• **MATERIAL**
##############################
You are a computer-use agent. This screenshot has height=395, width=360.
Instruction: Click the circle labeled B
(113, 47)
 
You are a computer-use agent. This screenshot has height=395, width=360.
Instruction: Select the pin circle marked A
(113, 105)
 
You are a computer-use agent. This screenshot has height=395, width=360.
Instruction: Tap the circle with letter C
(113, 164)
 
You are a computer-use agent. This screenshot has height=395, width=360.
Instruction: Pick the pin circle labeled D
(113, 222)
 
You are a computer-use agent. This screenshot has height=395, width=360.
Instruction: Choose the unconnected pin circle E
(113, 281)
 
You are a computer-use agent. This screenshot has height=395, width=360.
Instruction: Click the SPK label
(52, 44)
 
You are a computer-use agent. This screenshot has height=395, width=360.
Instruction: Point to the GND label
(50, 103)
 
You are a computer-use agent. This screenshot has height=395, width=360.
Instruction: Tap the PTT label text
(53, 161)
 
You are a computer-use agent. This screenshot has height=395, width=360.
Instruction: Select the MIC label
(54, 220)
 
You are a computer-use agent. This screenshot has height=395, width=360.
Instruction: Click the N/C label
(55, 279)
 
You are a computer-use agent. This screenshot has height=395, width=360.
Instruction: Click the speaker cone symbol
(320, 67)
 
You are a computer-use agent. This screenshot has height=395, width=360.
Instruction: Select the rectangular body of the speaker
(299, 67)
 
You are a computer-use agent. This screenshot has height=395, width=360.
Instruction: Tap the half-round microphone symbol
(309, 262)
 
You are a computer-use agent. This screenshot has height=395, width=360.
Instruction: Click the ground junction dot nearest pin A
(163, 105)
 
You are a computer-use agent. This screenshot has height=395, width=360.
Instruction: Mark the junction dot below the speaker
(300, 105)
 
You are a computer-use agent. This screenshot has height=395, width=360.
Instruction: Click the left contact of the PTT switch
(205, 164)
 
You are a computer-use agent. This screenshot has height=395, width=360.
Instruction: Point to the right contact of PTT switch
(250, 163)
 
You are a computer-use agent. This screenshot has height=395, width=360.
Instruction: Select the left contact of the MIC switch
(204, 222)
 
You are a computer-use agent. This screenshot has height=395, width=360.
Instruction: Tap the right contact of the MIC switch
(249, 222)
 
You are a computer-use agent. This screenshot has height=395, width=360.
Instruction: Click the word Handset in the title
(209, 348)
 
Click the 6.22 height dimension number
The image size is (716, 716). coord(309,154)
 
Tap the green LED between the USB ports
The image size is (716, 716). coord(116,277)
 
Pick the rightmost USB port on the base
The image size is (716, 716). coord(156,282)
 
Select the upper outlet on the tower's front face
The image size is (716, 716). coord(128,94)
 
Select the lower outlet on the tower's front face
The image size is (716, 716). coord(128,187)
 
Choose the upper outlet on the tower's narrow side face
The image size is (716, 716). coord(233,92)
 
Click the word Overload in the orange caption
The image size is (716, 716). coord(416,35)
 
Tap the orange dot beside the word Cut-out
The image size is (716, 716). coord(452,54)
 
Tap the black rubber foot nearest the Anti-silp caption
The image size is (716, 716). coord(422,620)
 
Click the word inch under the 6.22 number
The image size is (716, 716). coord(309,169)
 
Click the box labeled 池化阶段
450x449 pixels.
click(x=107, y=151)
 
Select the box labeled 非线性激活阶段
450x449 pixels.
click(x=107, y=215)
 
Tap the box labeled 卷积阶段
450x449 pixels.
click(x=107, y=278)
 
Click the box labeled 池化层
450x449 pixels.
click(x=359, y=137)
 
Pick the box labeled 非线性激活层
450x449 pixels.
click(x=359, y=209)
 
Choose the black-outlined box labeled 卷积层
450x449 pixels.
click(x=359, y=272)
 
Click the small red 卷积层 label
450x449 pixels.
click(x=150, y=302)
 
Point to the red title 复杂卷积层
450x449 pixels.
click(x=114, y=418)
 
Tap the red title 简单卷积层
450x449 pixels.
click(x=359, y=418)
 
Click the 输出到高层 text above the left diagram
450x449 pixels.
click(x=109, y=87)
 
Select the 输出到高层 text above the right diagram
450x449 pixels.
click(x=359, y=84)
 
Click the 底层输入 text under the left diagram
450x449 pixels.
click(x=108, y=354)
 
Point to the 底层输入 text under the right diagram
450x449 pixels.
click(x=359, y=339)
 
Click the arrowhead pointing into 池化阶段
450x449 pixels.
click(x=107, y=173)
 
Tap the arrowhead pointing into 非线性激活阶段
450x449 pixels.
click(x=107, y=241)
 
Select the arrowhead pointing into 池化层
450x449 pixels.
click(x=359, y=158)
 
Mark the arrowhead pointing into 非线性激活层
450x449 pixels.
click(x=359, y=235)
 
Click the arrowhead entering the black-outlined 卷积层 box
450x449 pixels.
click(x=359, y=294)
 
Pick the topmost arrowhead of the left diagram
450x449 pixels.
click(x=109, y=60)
##############################
• **AIM**
Transcribe all of the items above word for word, leaving every line unchanged.

• **RESULT FOR THIS EXERCISE**
You are a computer-use agent. This screenshot has height=395, width=360.
Instruction: Click the circle labeled B
(113, 47)
 
You are a computer-use agent. This screenshot has height=395, width=360.
Instruction: Select the pin circle marked A
(113, 105)
 
You are a computer-use agent. This screenshot has height=395, width=360.
Instruction: Tap the circle with letter C
(113, 164)
 
You are a computer-use agent. This screenshot has height=395, width=360.
Instruction: Pick the pin circle labeled D
(113, 222)
 
You are a computer-use agent. This screenshot has height=395, width=360.
Instruction: Choose the unconnected pin circle E
(113, 281)
 
You are a computer-use agent. This screenshot has height=395, width=360.
Instruction: Click the SPK label
(52, 44)
 
You are a computer-use agent. This screenshot has height=395, width=360.
Instruction: Point to the GND label
(50, 103)
 
You are a computer-use agent. This screenshot has height=395, width=360.
Instruction: Tap the PTT label text
(53, 161)
 
You are a computer-use agent. This screenshot has height=395, width=360.
Instruction: Select the MIC label
(54, 220)
 
You are a computer-use agent. This screenshot has height=395, width=360.
Instruction: Click the N/C label
(55, 279)
 
You are a computer-use agent. This screenshot has height=395, width=360.
Instruction: Click the speaker cone symbol
(320, 67)
 
You are a computer-use agent. This screenshot has height=395, width=360.
Instruction: Select the rectangular body of the speaker
(299, 67)
 
You are a computer-use agent. This screenshot has height=395, width=360.
Instruction: Tap the half-round microphone symbol
(309, 262)
 
You are a computer-use agent. This screenshot has height=395, width=360.
Instruction: Click the ground junction dot nearest pin A
(163, 105)
 
You are a computer-use agent. This screenshot has height=395, width=360.
Instruction: Mark the junction dot below the speaker
(300, 105)
 
You are a computer-use agent. This screenshot has height=395, width=360.
Instruction: Click the left contact of the PTT switch
(205, 164)
 
You are a computer-use agent. This screenshot has height=395, width=360.
Instruction: Point to the right contact of PTT switch
(250, 163)
 
You are a computer-use agent. This screenshot has height=395, width=360.
Instruction: Select the left contact of the MIC switch
(204, 222)
 
You are a computer-use agent. This screenshot has height=395, width=360.
Instruction: Tap the right contact of the MIC switch
(249, 222)
 
You are a computer-use agent. This screenshot has height=395, width=360.
Instruction: Click the word Handset in the title
(209, 348)
 
Click the 6.22 height dimension number
The image size is (716, 716). coord(309,154)
 
Tap the green LED between the USB ports
The image size is (716, 716). coord(116,277)
 
Pick the rightmost USB port on the base
The image size is (716, 716). coord(156,282)
 
Select the upper outlet on the tower's front face
The image size is (716, 716). coord(128,94)
 
Select the lower outlet on the tower's front face
The image size is (716, 716). coord(128,187)
 
Choose the upper outlet on the tower's narrow side face
The image size is (716, 716). coord(233,92)
 
Click the word Overload in the orange caption
The image size is (716, 716). coord(416,35)
 
Tap the orange dot beside the word Cut-out
The image size is (716, 716). coord(452,54)
 
Tap the black rubber foot nearest the Anti-silp caption
The image size is (716, 716). coord(422,620)
 
Click the word inch under the 6.22 number
The image size is (716, 716). coord(309,169)
 
Click the box labeled 池化阶段
450x449 pixels.
click(x=107, y=151)
 
Select the box labeled 非线性激活阶段
450x449 pixels.
click(x=107, y=215)
 
Tap the box labeled 卷积阶段
450x449 pixels.
click(x=107, y=278)
 
Click the box labeled 池化层
450x449 pixels.
click(x=359, y=137)
 
Pick the box labeled 非线性激活层
450x449 pixels.
click(x=359, y=209)
 
Choose the black-outlined box labeled 卷积层
450x449 pixels.
click(x=359, y=272)
 
Click the small red 卷积层 label
450x449 pixels.
click(x=150, y=302)
 
Point to the red title 复杂卷积层
450x449 pixels.
click(x=114, y=418)
 
Tap the red title 简单卷积层
450x449 pixels.
click(x=359, y=418)
 
Click the 输出到高层 text above the left diagram
450x449 pixels.
click(x=109, y=87)
 
Select the 输出到高层 text above the right diagram
450x449 pixels.
click(x=359, y=84)
 
Click the 底层输入 text under the left diagram
450x449 pixels.
click(x=108, y=354)
 
Point to the 底层输入 text under the right diagram
450x449 pixels.
click(x=359, y=339)
 
Click the arrowhead pointing into 池化阶段
450x449 pixels.
click(x=107, y=173)
 
Tap the arrowhead pointing into 非线性激活阶段
450x449 pixels.
click(x=107, y=241)
 
Select the arrowhead pointing into 池化层
450x449 pixels.
click(x=359, y=158)
 
Mark the arrowhead pointing into 非线性激活层
450x449 pixels.
click(x=359, y=235)
 
Click the arrowhead entering the black-outlined 卷积层 box
450x449 pixels.
click(x=359, y=294)
 
Pick the topmost arrowhead of the left diagram
450x449 pixels.
click(x=109, y=60)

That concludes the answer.